PROBLEM A:
Answer the following about the forum post on chipping distances:
(i) How far onto the green is the fixed landing spot in the formula?
(ii) What is the second constant?
(iii) In what unit are both variables measured?

TEXT SEGMENT:
# Chipping Carry vs Roll



## FrogsHair

Tomasi, and Adams have a distance formula in one of their books for using a specific club for a specific chipping distance. Those of you who only use one, or two clubs for all your chip shots won't find this meaningful. Those of you who, like me, use different clubs for different chipping distances might find it useful. It involves a little math in the beginning. 

First piece of info is there are two constants. One is the never changing landing spot, on the green, for all chip shots. This spot is 1' on the green. It never changes in this formula. The individual golfer might use a landing spot 1', 2' or 3' on to the green, but which ever the the golfer uses, it will never change for all chip shots. The second constant is the #12.

There are two variables in this formula. Both are measured in steps, or the golfer's stride. The golfer's stride should be as close to 3' (1 yard) as possible. In most cases this 3' stride will be longer than the golfer's normal, natural stride distance. 

The first variable is the distance in steps (strides) from the ball to the landing spot on the green. This distance will vary from shot to shot. 

Next is the distance in steps (strides) from the landing spot to the hole. This distance will vary from shot to shot.

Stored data
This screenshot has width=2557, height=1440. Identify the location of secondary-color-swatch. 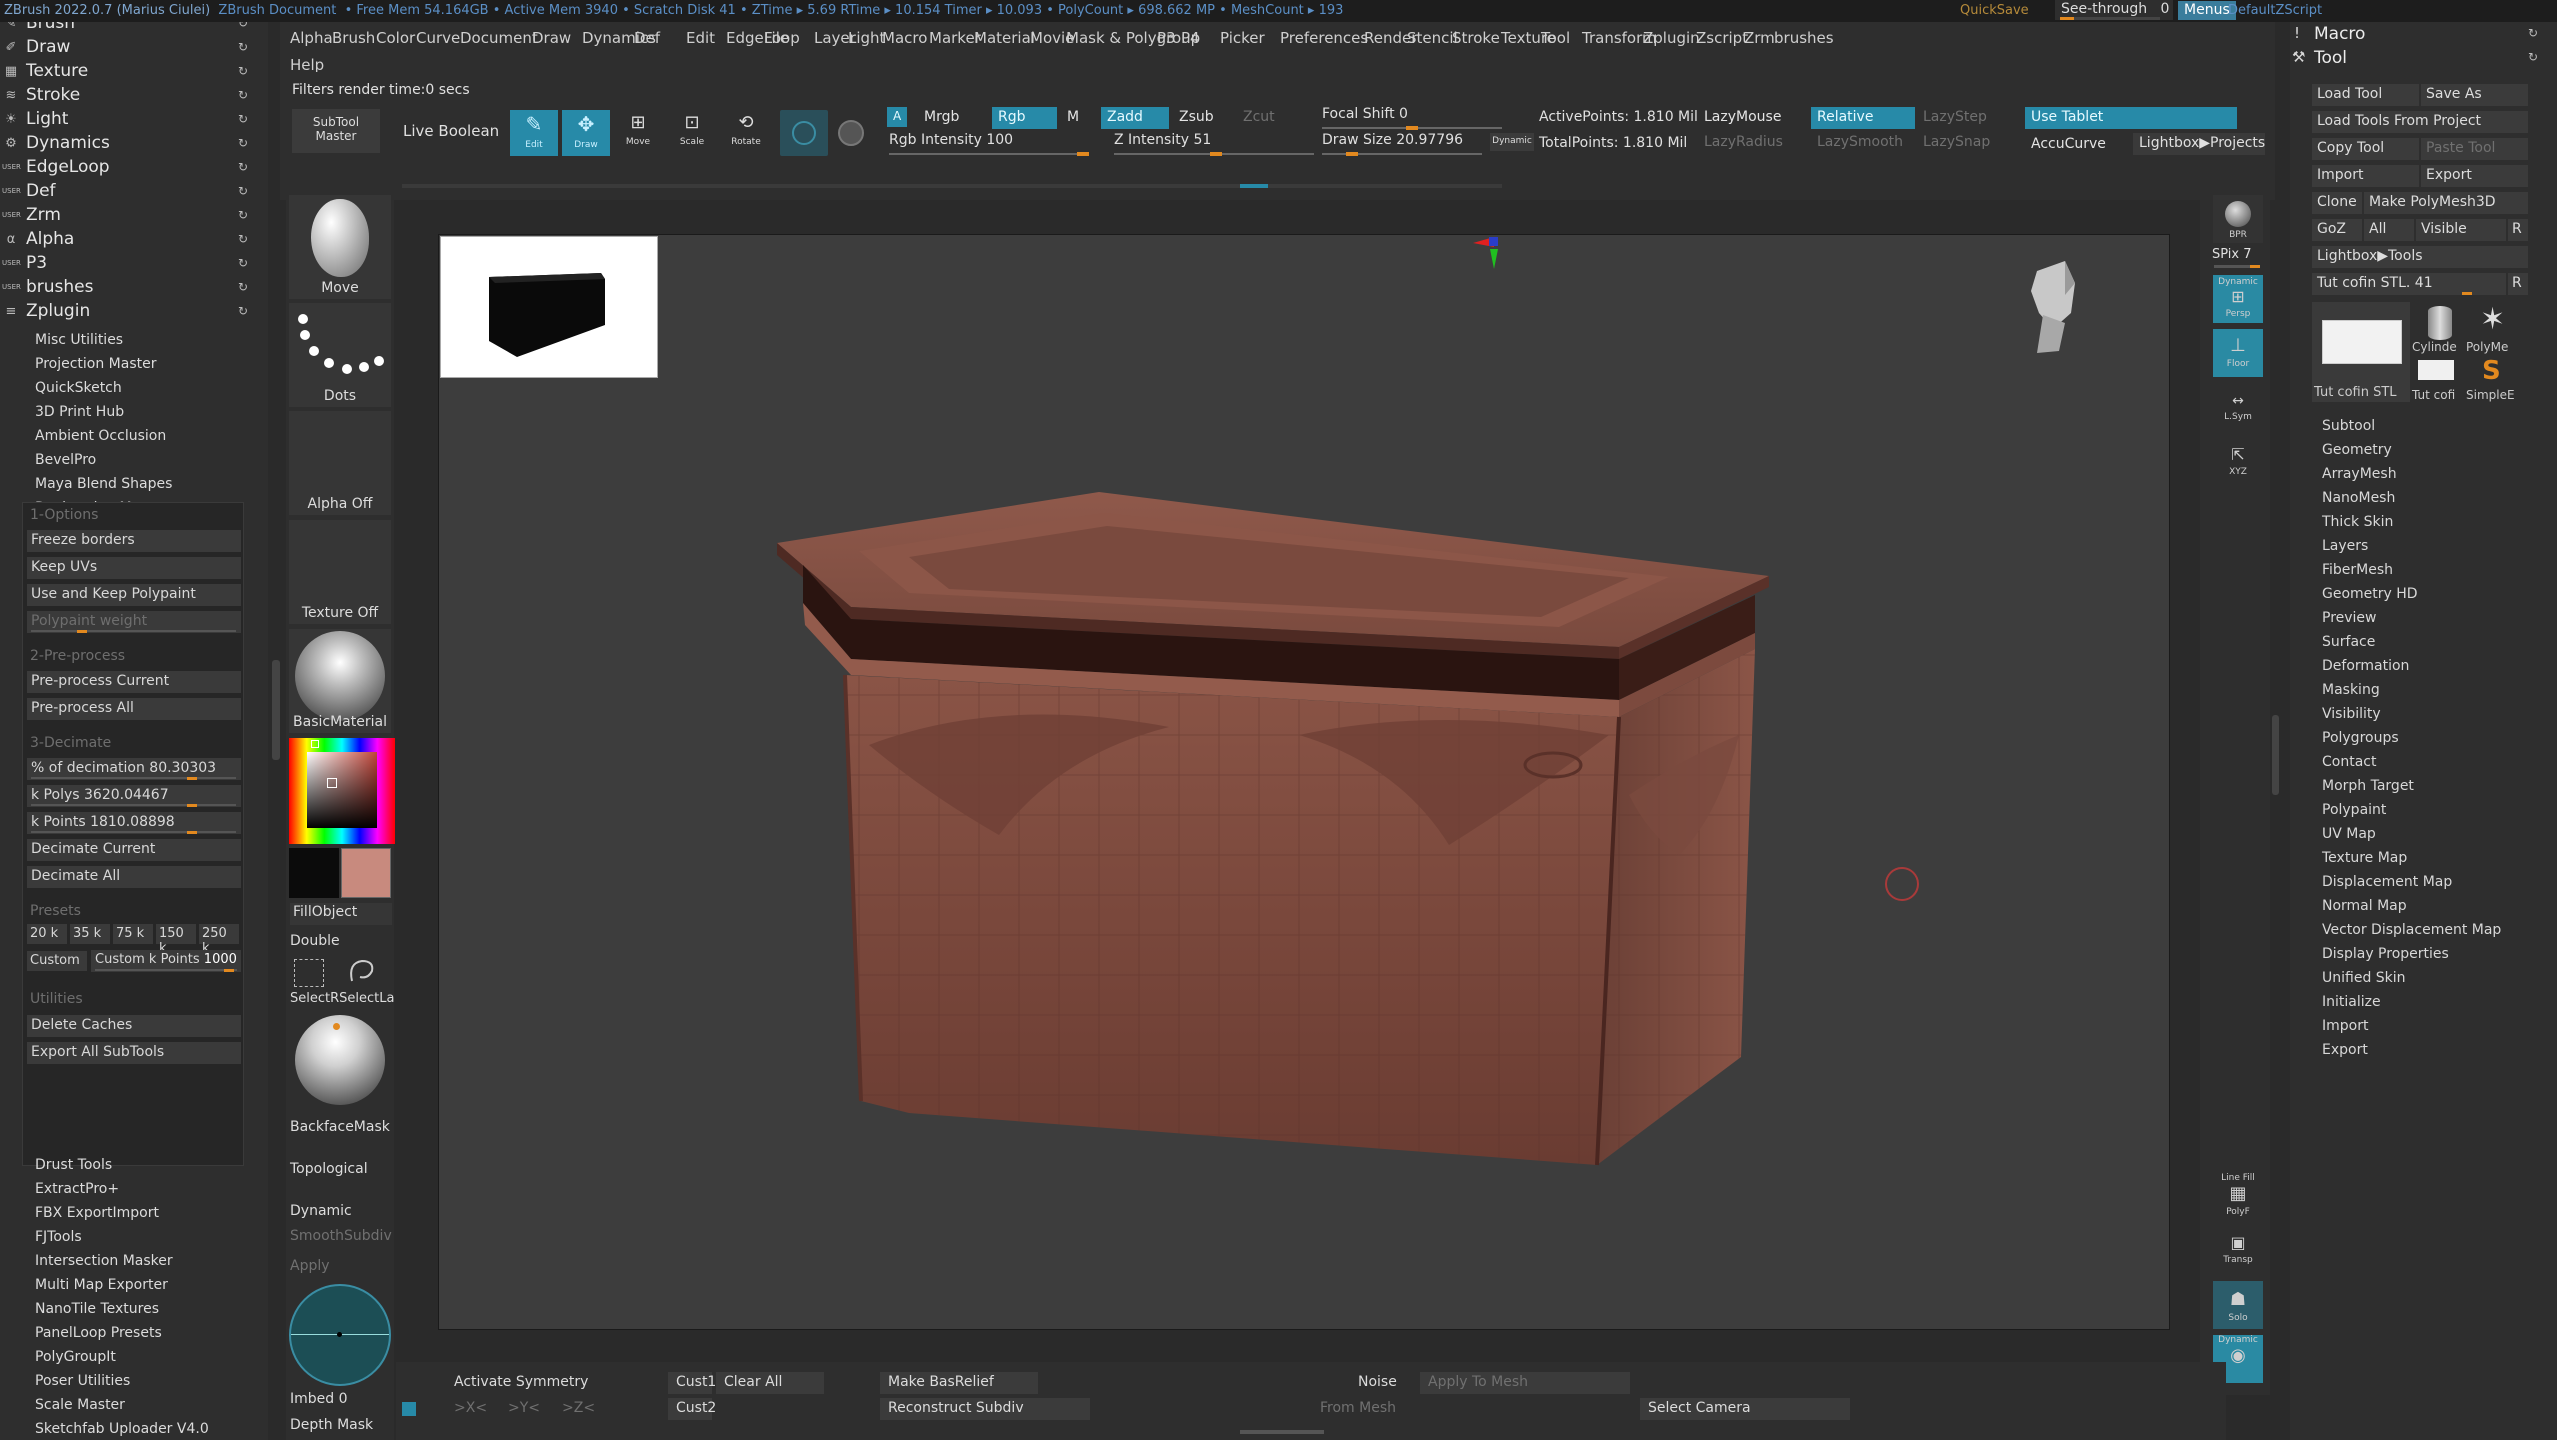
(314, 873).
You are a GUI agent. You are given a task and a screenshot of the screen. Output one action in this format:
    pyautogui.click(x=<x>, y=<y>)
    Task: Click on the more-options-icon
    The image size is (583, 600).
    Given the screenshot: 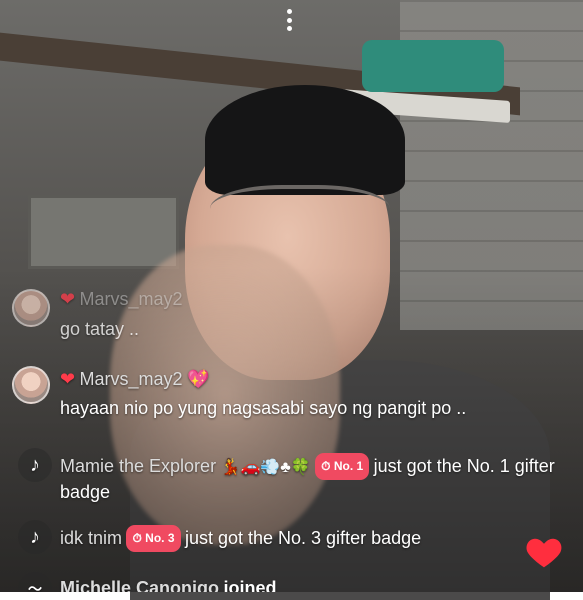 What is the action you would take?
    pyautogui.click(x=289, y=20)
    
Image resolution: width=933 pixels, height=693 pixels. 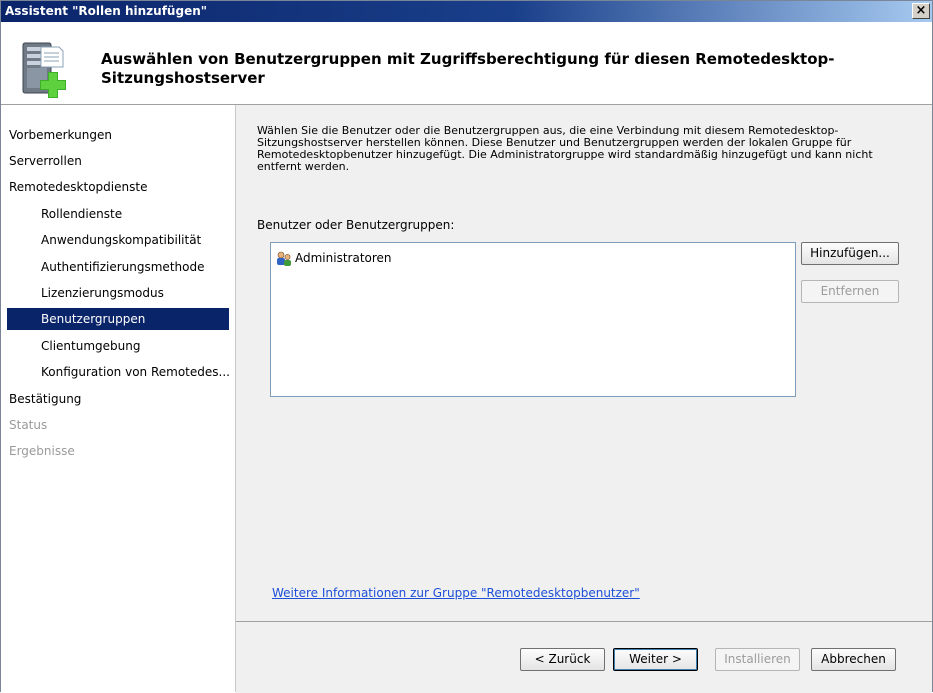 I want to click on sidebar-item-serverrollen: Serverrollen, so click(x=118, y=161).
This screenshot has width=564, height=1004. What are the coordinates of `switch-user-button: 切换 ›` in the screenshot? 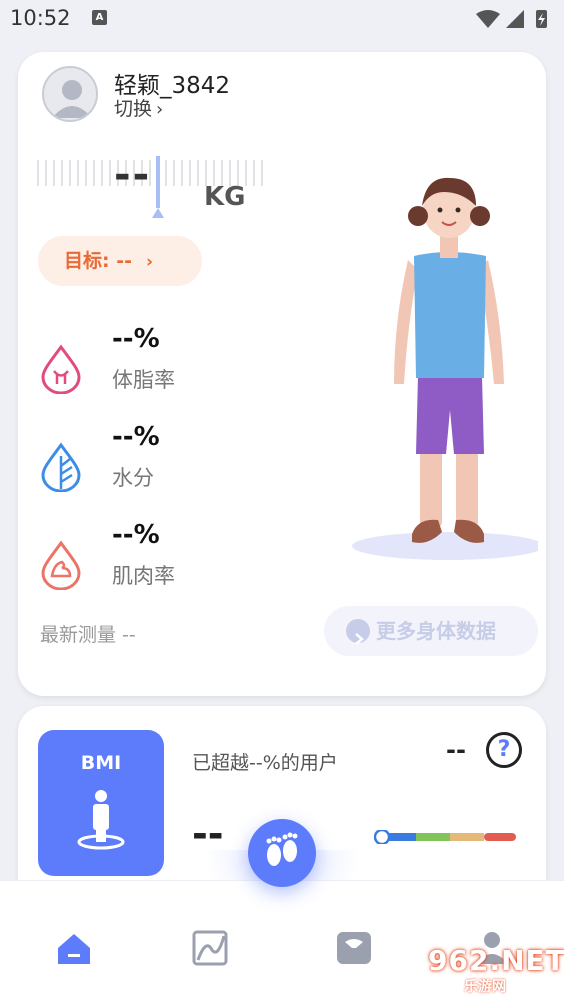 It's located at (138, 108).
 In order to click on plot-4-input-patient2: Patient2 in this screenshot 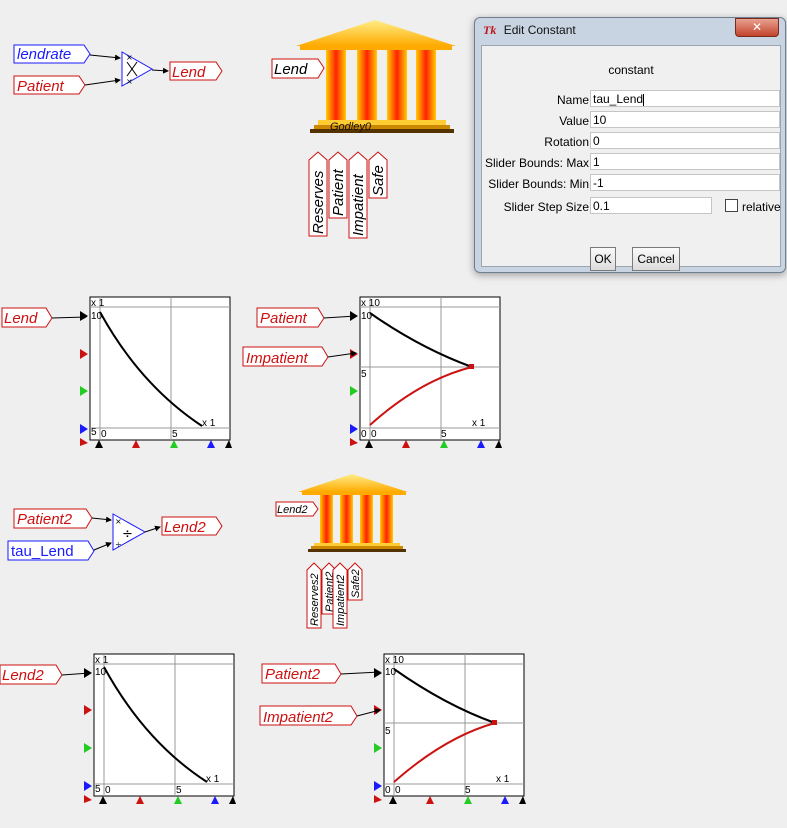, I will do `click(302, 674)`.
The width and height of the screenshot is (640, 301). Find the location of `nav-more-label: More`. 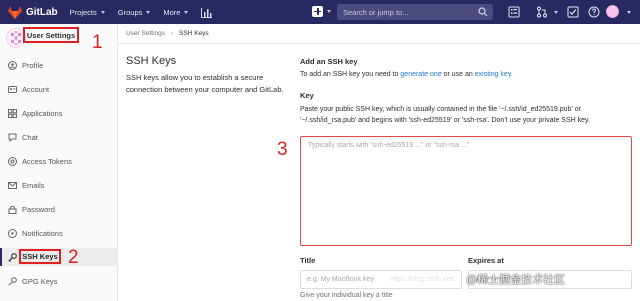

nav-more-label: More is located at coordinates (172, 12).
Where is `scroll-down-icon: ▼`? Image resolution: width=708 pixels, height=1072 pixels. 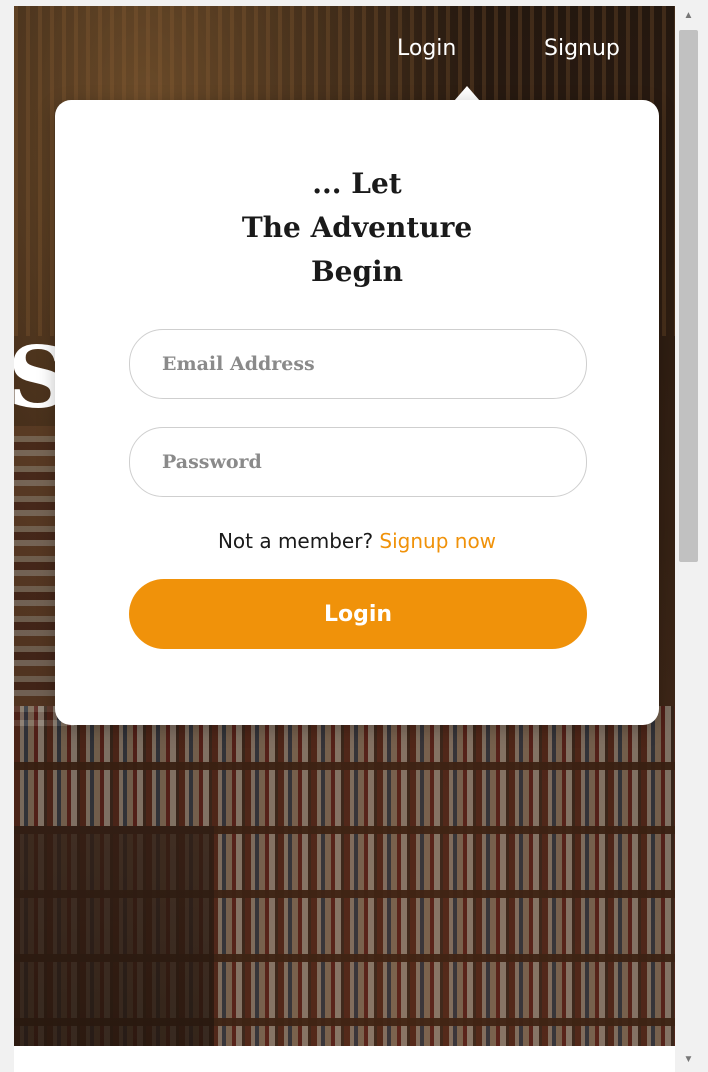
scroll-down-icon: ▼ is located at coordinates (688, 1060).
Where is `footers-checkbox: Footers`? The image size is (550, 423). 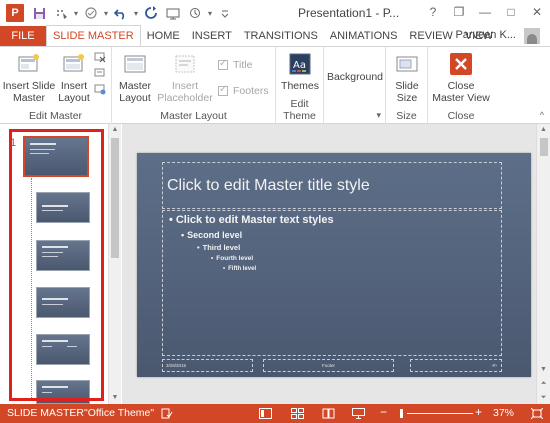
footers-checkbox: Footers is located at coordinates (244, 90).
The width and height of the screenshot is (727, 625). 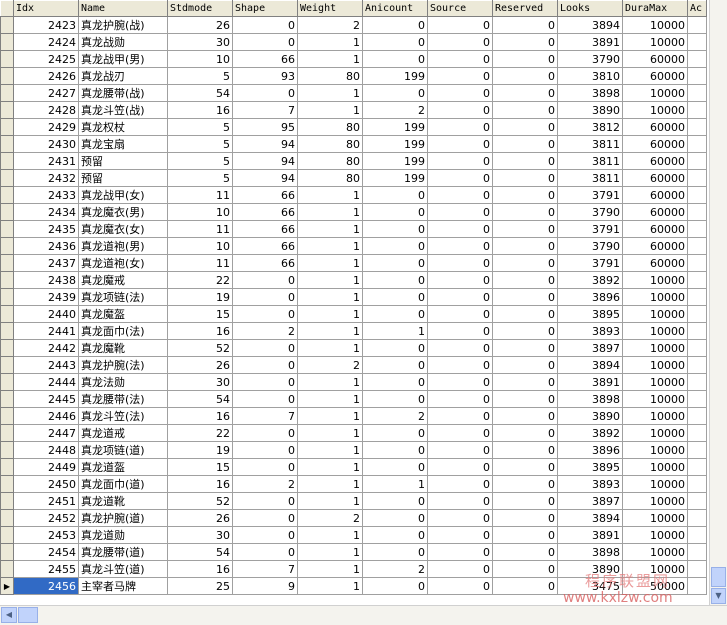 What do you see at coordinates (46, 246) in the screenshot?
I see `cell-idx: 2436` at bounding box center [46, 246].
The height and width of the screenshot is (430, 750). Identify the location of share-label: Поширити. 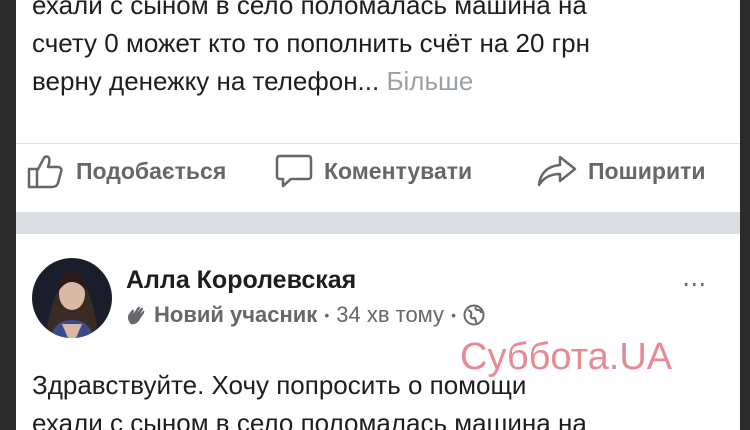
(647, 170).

PROBLEM B:
Lay out the stored data entries as a JSON list of strings, one string per line with blank lines omitted. Begin at the line containing "The width and height of the screenshot is (640, 301)." and continue through the line containing "nav-more-label: More is", leaving the pictures out.

EXPECTED OUTPUT A:
(i) 1' on the green.
(ii) The #12.
(iii) In steps, or the golfer's stride.

EXPECTED OUTPUT B:
[
  "The width and height of the screenshot is (640, 301). Find the location of `nav-more-label: More`. ",
  "nav-more-label: More is located at coordinates (172, 12)."
]